## [Input for this task]
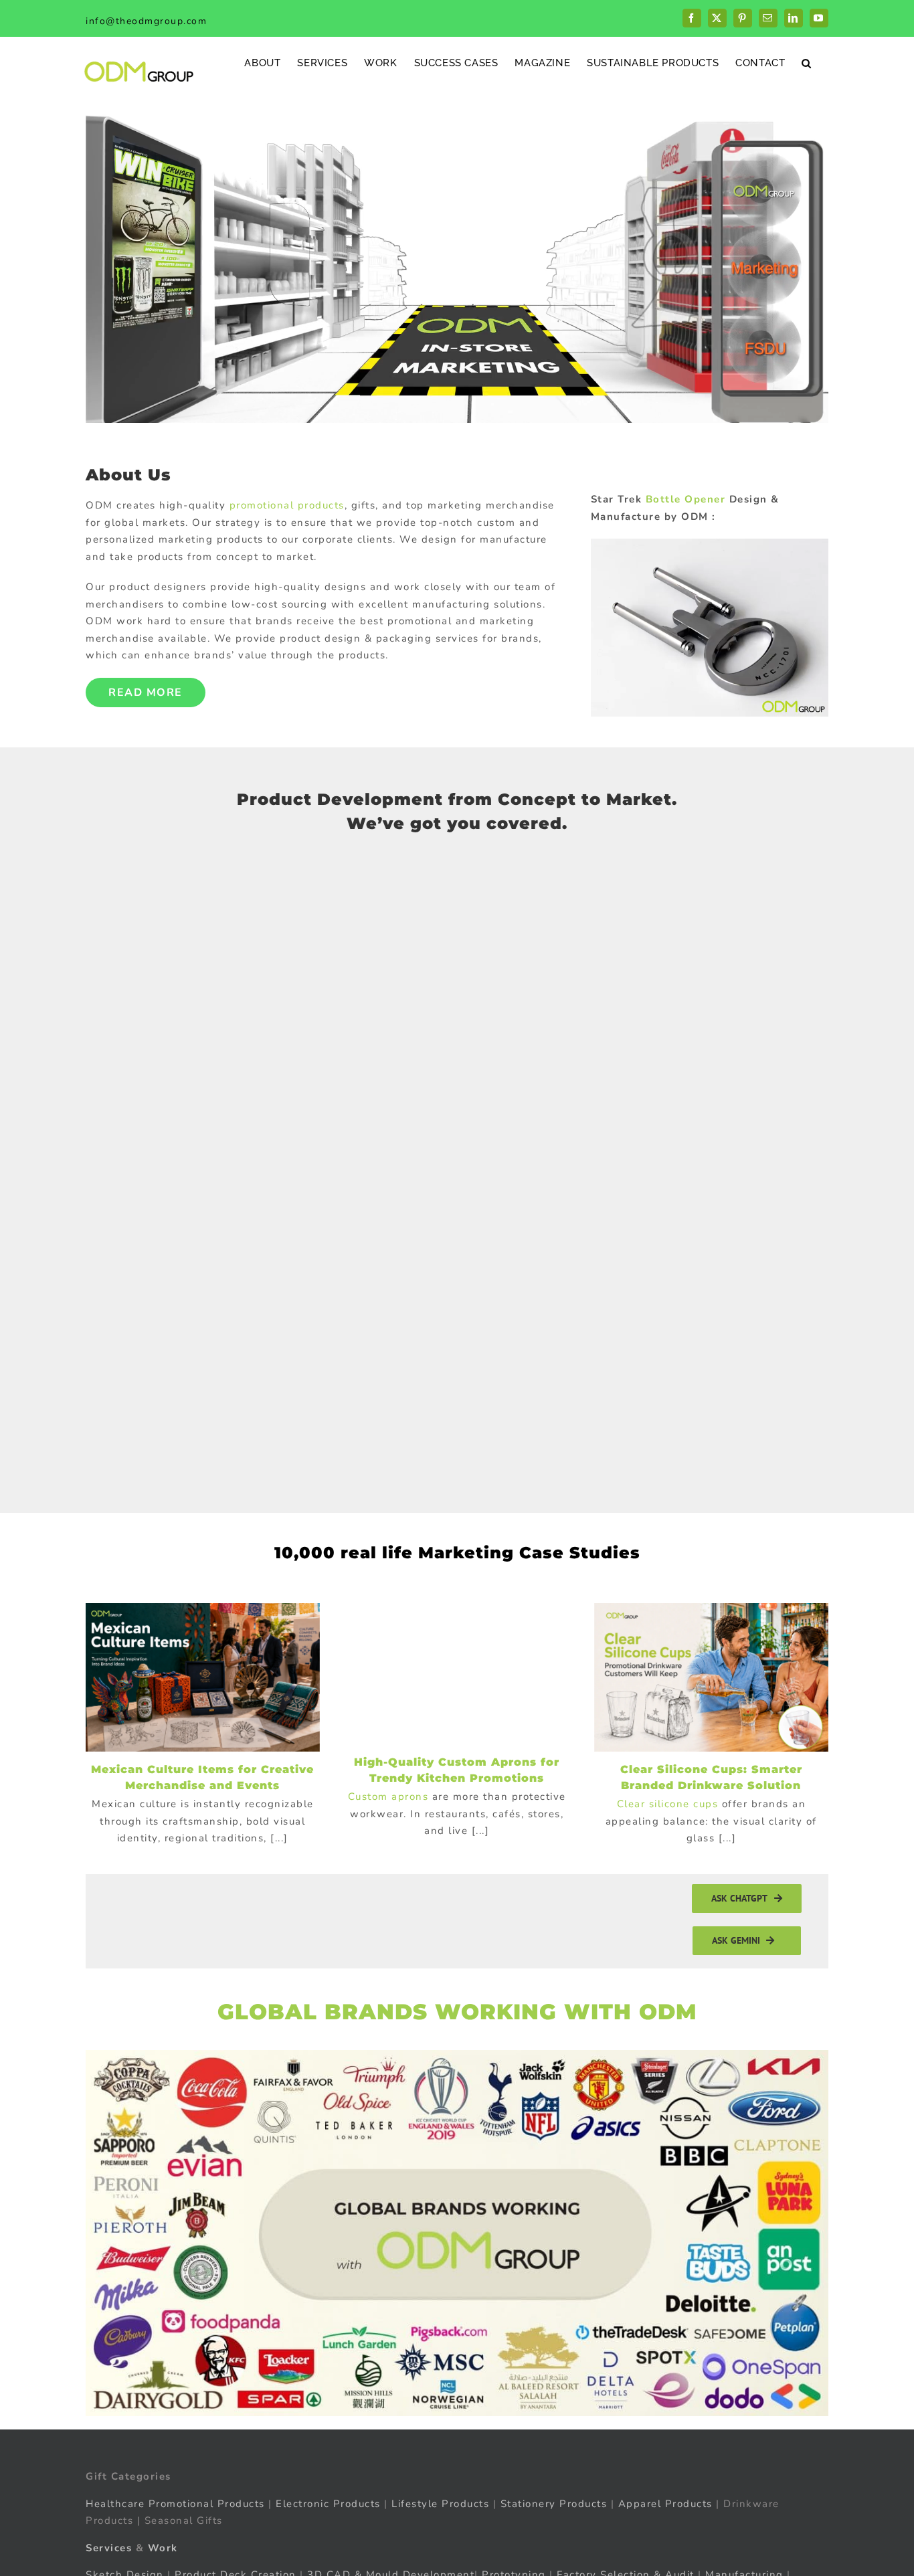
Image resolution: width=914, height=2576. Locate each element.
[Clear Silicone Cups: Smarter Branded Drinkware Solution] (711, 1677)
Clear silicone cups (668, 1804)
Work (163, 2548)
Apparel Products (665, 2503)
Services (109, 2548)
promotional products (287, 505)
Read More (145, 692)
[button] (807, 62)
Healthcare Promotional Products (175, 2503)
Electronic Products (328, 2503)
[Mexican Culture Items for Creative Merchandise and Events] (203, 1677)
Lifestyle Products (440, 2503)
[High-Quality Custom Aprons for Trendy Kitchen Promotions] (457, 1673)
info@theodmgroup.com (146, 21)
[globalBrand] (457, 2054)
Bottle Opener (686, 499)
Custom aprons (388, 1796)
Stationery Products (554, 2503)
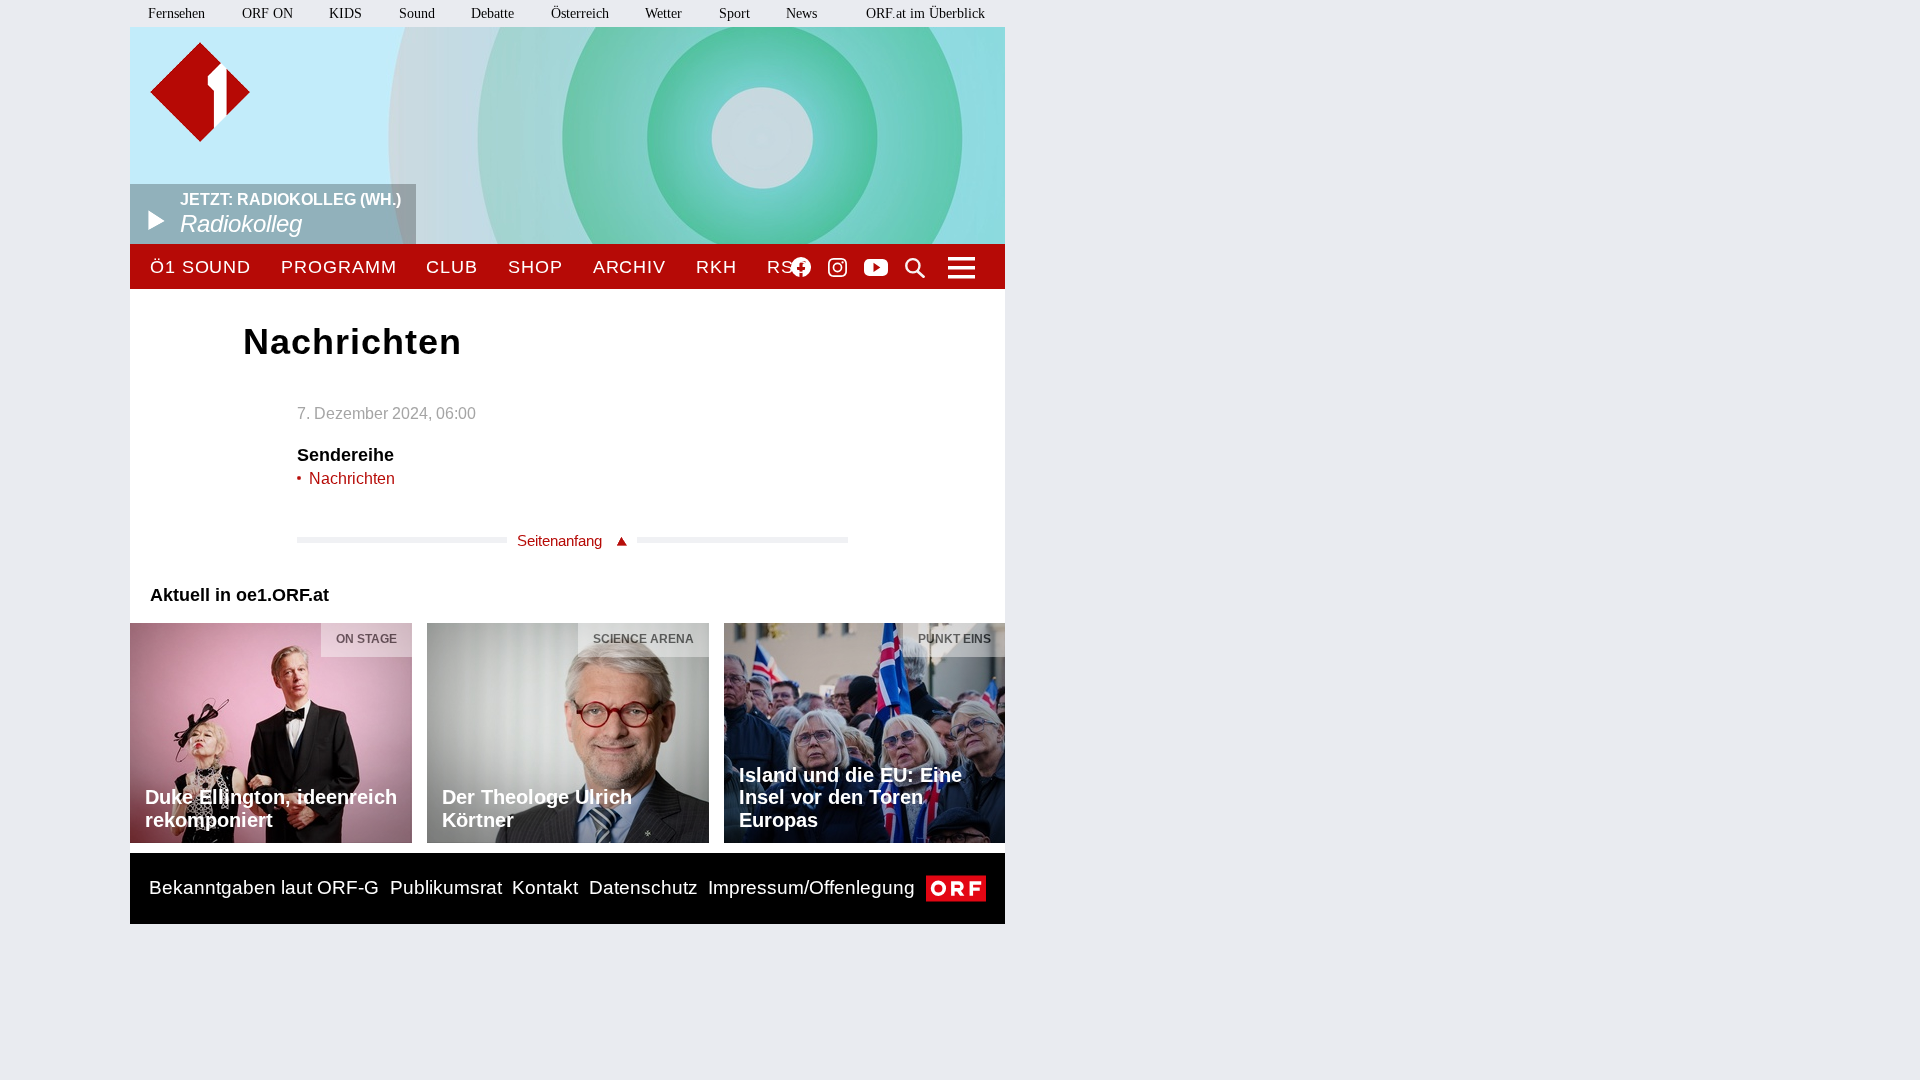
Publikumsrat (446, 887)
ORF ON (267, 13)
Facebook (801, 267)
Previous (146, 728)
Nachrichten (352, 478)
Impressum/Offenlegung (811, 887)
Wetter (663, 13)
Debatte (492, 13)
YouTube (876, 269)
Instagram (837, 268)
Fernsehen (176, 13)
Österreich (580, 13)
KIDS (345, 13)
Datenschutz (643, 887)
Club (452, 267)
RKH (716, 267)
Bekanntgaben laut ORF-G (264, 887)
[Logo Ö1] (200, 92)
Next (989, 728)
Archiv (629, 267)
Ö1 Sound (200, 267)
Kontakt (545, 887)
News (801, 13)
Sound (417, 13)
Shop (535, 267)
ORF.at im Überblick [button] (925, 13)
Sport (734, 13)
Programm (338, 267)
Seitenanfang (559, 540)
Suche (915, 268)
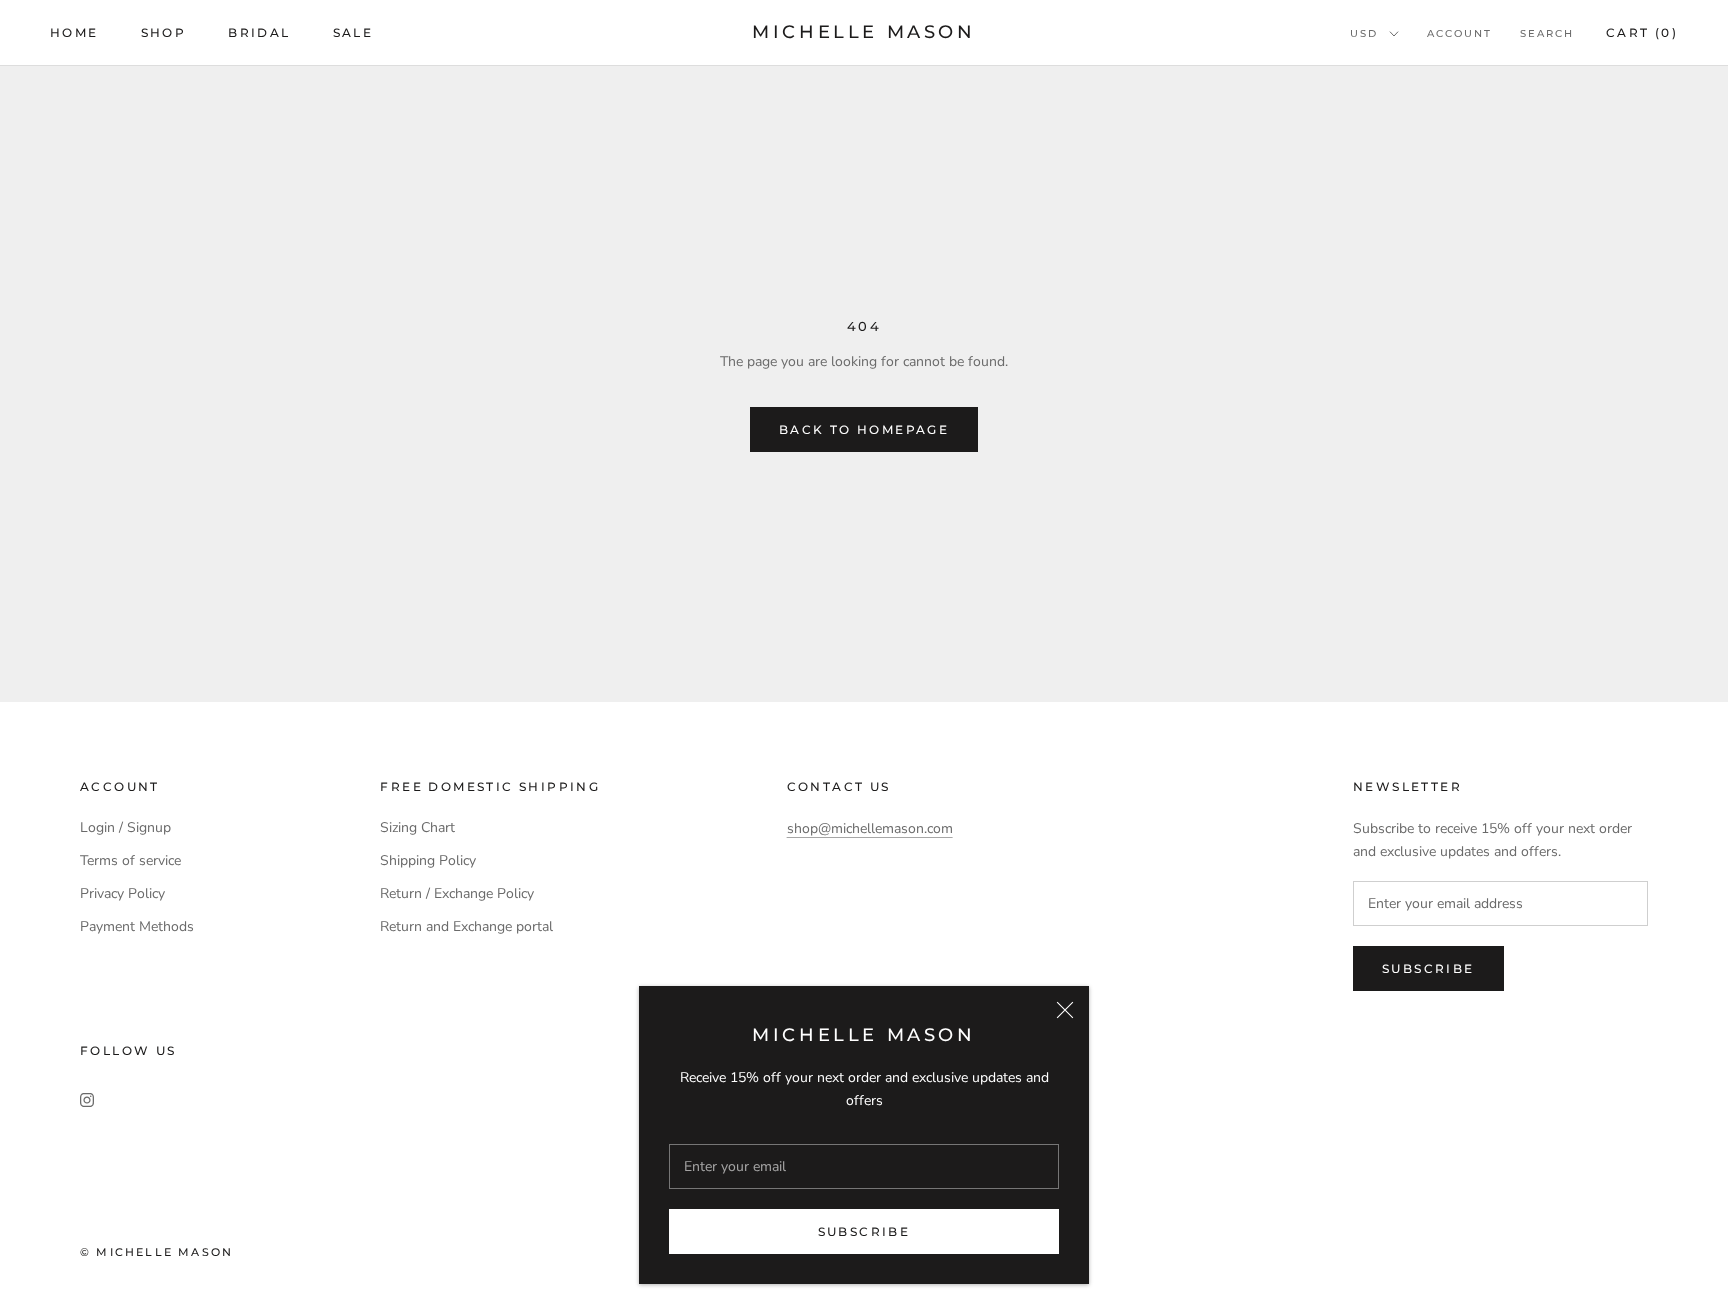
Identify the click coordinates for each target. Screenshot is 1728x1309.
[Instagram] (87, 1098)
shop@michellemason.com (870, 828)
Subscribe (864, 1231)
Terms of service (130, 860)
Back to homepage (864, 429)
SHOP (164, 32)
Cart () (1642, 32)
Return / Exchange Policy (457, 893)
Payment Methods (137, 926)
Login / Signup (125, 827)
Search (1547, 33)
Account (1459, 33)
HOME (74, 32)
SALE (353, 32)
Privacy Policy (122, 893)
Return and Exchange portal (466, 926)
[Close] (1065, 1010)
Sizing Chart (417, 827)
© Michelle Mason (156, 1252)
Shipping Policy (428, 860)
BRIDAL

## [What is needed]
Apart from the pictures, all of the data must be duplicated exactly as shown above.

## [Answer space]
Image resolution: width=914, height=2576. Locate each element.
[Clear Silicone Cups: Smarter Branded Drinkware Solution] (711, 1677)
Clear silicone cups (668, 1804)
Work (163, 2548)
Apparel Products (665, 2503)
Services (109, 2548)
promotional products (287, 505)
Read More (145, 692)
[button] (807, 62)
Healthcare Promotional Products (175, 2503)
Electronic Products (328, 2503)
[Mexican Culture Items for Creative Merchandise and Events] (203, 1677)
Lifestyle Products (440, 2503)
[High-Quality Custom Aprons for Trendy Kitchen Promotions] (457, 1673)
info@theodmgroup.com (146, 21)
[globalBrand] (457, 2054)
Bottle Opener (686, 499)
Custom aprons (388, 1796)
Stationery Products (554, 2503)
Publikumsrat (446, 887)
ORF ON (267, 13)
Facebook (801, 267)
Previous (146, 728)
Nachrichten (352, 478)
Impressum/Offenlegung (811, 887)
Wetter (663, 13)
Debatte (492, 13)
YouTube (876, 269)
Instagram (837, 268)
Fernsehen (176, 13)
Österreich (580, 13)
KIDS (345, 13)
Datenschutz (643, 887)
Club (452, 267)
RKH (716, 267)
Bekanntgaben laut ORF-G (264, 887)
[Logo Ö1] (200, 92)
Next (989, 728)
Archiv (629, 267)
Ö1 Sound (200, 267)
Kontakt (545, 887)
News (801, 13)
Sound (417, 13)
Shop (535, 267)
ORF.at im Überblick [button] (925, 13)
Sport (734, 13)
Programm (338, 267)
Seitenanfang (559, 540)
Suche (915, 268)
Identify the click coordinates for each target. Screenshot is 1728x1309.
[Instagram] (87, 1098)
shop@michellemason.com (870, 828)
Subscribe (864, 1231)
Terms of service (130, 860)
Back to homepage (864, 429)
SHOP (164, 32)
Cart () (1642, 32)
Return / Exchange Policy (457, 893)
Payment Methods (137, 926)
Login / Signup (125, 827)
Search (1547, 33)
Account (1459, 33)
HOME (74, 32)
SALE (353, 32)
Privacy Policy (122, 893)
Return and Exchange portal (466, 926)
[Close] (1065, 1010)
Sizing Chart (417, 827)
© Michelle Mason (156, 1252)
Shipping Policy (428, 860)
BRIDAL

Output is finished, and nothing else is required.